Tonight some of the top minds on the subject of affordable housing will meet to discuss the future of the hot-button issue.

Ann Forsyth, director of the University’s Metropolitan Design Center, will talk with Nicholas P. Retsinas, director of Harvard University’s Joint Center for Housing Studies, as part of the College of Continuing Education’s Great Conversations events at 7:30 p.m. in Ted Mann Concert Hall.

The conversation coincides with the Home House Project being shown at the Weisman Art Museum, which focuses on affordable housing ideas.

Margy Ligon, executive producer of the conversations, said tonight’s event will fit in well.

Ligon asked Forsyth whom she would like to talk with on the affordable housing debate, and she chose Retsinas.

“He really understands the combination of forces that is making affording housing less and less available,” Ligon said.

Retsinas has been named one of the 25 most influential people in real estate by the National Association of Realtors and is also a member of the National Housing Hall of Fame.

He also worked for the Federal Housing Commission under former President Bill Clinton.

Forsyth said now is an important time to discuss housing.

“The housing market, particularly in attractive areas like the Twin Cities, go through a process where housing in locations that are attractive get quite expensive, and that causes issues,” she said. “That drives the cost of housing up.”

Forsyth said the exhibit at the Weisman is useful in discussing housing solutions.

“They are pretty arty but have some big ideas,” she said.

At the forum Forsyth and Retsinas will discuss the state of housing and ways to create more affordable housing.

She cited government subsidies, less expensive construction and lower land prices as options to reduce prices, although she said these aren’t the easiest to get into action.

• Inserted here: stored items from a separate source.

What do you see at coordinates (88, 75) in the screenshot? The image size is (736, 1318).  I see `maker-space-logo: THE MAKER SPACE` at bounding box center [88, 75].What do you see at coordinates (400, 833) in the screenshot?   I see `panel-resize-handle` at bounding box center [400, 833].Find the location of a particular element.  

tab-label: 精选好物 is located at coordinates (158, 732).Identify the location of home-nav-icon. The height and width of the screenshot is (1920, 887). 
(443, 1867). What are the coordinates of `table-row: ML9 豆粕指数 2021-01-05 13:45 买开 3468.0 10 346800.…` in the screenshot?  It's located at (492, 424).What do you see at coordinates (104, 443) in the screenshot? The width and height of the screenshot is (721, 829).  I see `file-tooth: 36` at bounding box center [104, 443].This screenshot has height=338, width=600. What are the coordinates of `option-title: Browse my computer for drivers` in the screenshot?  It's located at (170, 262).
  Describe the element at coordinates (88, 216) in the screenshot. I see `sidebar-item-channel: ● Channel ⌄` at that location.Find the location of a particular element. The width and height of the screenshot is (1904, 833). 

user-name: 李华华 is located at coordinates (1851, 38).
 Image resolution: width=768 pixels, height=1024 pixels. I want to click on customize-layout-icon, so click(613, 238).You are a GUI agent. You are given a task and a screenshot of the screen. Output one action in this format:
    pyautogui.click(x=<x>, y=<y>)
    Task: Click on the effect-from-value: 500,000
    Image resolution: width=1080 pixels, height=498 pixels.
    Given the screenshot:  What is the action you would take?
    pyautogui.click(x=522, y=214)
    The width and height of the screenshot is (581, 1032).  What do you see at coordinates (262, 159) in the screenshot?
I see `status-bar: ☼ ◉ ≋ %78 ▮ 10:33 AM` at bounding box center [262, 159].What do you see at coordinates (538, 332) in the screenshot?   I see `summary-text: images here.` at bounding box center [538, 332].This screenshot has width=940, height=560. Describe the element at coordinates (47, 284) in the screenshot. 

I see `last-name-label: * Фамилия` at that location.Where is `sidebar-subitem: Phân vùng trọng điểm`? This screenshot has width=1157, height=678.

“Most students are worried about affordable housing,” Forsyth said. “Business students should be worried about housing their work force, sociology students (should be) interested in cities that house all kinds of people.”

Colleen Sheehy, director of education for the Weisman, said she was glad to see that the conversation will take place.

“We’re really pleased that such a high-visibility event could be linked to the exhibit,” she said.

Sheehy said the event will give people a better understanding of the big picture of what is going on.

“It makes a dry topic very accessible,” she said. “It’s like a dinner conversation, just a really informed one.”

The College of Continuing Education is producing the series, which began in 2002. More than 23 conversations have been had since its inception.

“It’s a way to highlight the faculty at the University and research being done on timely topics,” Ligon said. “These are issues we are dealing with in our lives.”

The event, Ligon said, would be great for students who will have a chance to see their professors show their knowledge.

“They have been an amazing resource,” Ligon said. “They get to see the quality of their own faculty in a very different way.”

As a first for the conversations, the event will be recorded and available for download at www.cce.umn.edu/conversations.

The event begins at 7:30 p.m. and tickets are $23.50 for University students, staff and faculty members.